(Yugoslavia v. Belgium)
Case Citation: 1999 I.C.J. 105 (Apr. 29)
Also see: http://www.icj-cij.org/docket/files/105/7155.pdf
- Kosovo was an autonomous province that was within Serbia.
- Kosovo was populated with ethnic Albanians who wanted independence, but Serbia didn't want them to leave.
- The Serbian military began attacking Kosovar rebels (KLA) as well as civilians.
- France, Germany, Russia, the US, UK and Italy all pressed for negotiations to end the conflict.
- The Rambouillet Agreement was proposed.
- United Nations Resolution 1199 was passed, which stated that if the sides did not stop fighting, the UNSC would consider further action.
- Both the KLA and the Serbs ignored this threat and continued fighting.
- Eventually, however, the KLA accepted the terms of the Rambouillet, but the Serbs did not.
- NATO began bombing Serb targets in Serbia as well as in Kosovo.
- NATO took action unilaterally -- there was no resolution by the UN that authorized this use of force.
- Question: Why did NATO not get UNSC authorization?
- Answer: It would have been vetoed by Russia.
- Russia, China and Namibia tried to get a UNSC resolution passed condemning the actions of NATO, but it was voted down.
- NATO claimed that this was a de facto authorization.
- None of the NATO countries had been attack, and this conflict was internal, therefore Article 2(4) of the United Nations Charter was not applicable.
- NATO claimed that the action was humanitarian, and the Serbs were in violation of customary international law by attacking the KLA. NATO claimed there was a chance of spillover into a NATO country.
- Serbia sued NATO in the International Court of Justice (ICJ).
- Serbia made the argument that NATO had violated international law by intervening in the internal affairs of Yugoslavia by bombing and equipping the KLA. This is a violation of Article 2(4) and Article 2(7).
- Serbia also argued that NATO's real motive was in fact geopolitical and that there was no precedent of basis in international law for humanitarian intervention.
- Furthermore, Serbia claimed that there was no collective self-defense argument to be made under Article 51 of the United Nations Charter. This was because Serbia was not attacking anyone outside of Serbia.
- NATO, however, pointed to recent customary international law as well as the need to prevent an ongoing humanitarian catastrophe, the vote against condemning the attack as well as UN resolutions that told Serbia to stop attacking.
- NATO made the argument that there was a state of necessity because the war needed to be stopped before it became bigger and engulfed other countries.
A state of necessity is a cause that justifies the violation of a binding rule in order to safeguard, in the face of grave and imminent peril, values which are higher than those that are protected by the rule that has been breached.
Was there a state of necessity in this case. Under the state of necessity, acts taken must be proportionate, were the bombings proportionate?

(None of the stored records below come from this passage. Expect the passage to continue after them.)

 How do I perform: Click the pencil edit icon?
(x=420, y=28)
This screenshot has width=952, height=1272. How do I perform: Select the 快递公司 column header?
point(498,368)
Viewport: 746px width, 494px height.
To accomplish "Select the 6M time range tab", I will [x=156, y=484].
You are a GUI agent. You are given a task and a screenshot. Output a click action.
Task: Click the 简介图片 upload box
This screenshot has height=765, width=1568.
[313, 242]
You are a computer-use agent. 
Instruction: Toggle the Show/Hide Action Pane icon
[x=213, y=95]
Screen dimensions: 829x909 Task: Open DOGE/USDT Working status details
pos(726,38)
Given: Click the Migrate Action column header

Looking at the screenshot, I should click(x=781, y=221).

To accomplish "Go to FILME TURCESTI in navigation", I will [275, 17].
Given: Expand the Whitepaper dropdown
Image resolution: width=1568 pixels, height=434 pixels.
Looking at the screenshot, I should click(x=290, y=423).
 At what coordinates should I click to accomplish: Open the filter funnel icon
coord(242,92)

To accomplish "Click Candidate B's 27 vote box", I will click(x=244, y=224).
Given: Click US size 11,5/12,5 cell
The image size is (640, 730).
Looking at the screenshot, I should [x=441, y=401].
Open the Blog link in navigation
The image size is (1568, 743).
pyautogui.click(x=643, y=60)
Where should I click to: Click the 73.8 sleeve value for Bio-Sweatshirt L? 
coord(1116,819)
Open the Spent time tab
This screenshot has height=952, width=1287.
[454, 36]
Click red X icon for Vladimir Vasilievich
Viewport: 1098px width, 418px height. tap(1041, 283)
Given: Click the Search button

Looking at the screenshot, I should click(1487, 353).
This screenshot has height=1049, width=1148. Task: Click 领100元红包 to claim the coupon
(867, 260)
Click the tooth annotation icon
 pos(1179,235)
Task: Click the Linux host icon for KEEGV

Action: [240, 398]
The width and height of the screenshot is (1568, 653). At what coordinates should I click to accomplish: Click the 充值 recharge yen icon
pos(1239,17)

Under Article 51, as long as the UNSC has not taken action, regional organizations such as NATO can take action for the maintenance of peace.
However, these actions can not be an enforcement action, or it would be covered under Article 53.
- NATO's argument was that it was a humanitarian issue and it wasn't designed to impact the sovereignty of Yugoslavia, therefore it was not covered by Article 2(4).
- Furthermore, NATO argued that the UNSC voted on a resolution to condemn the bombing, but it did not get the votes to pass. Therefore, this looks like an authorization.
- NATO pointed to Resolution 1244 subsequent to the bombing. The resolution welcomed the political settlement. This is somewhat like a retroactive post-fact approval of the use of force.
- The ICJ stated that they did not have jurisdiction to hear the case.
- The ICJ stated that in order to have jurisdiction to hear the case, Yugoslavia would have had to accepted compulsory jurisdiction under Article 36(2) prior to the events occurring.
- Yugoslavia did not accept jurisdiction when the bombings occurred so they could not bring a case to the ICJ.
- Furthermore, the ICJ noted that NATO's actions had not been carried out with the intent to destroy a national, ethnic or religious group and, as a result, the ICJ could not claim universal jurisdiction under the Genocide Convention.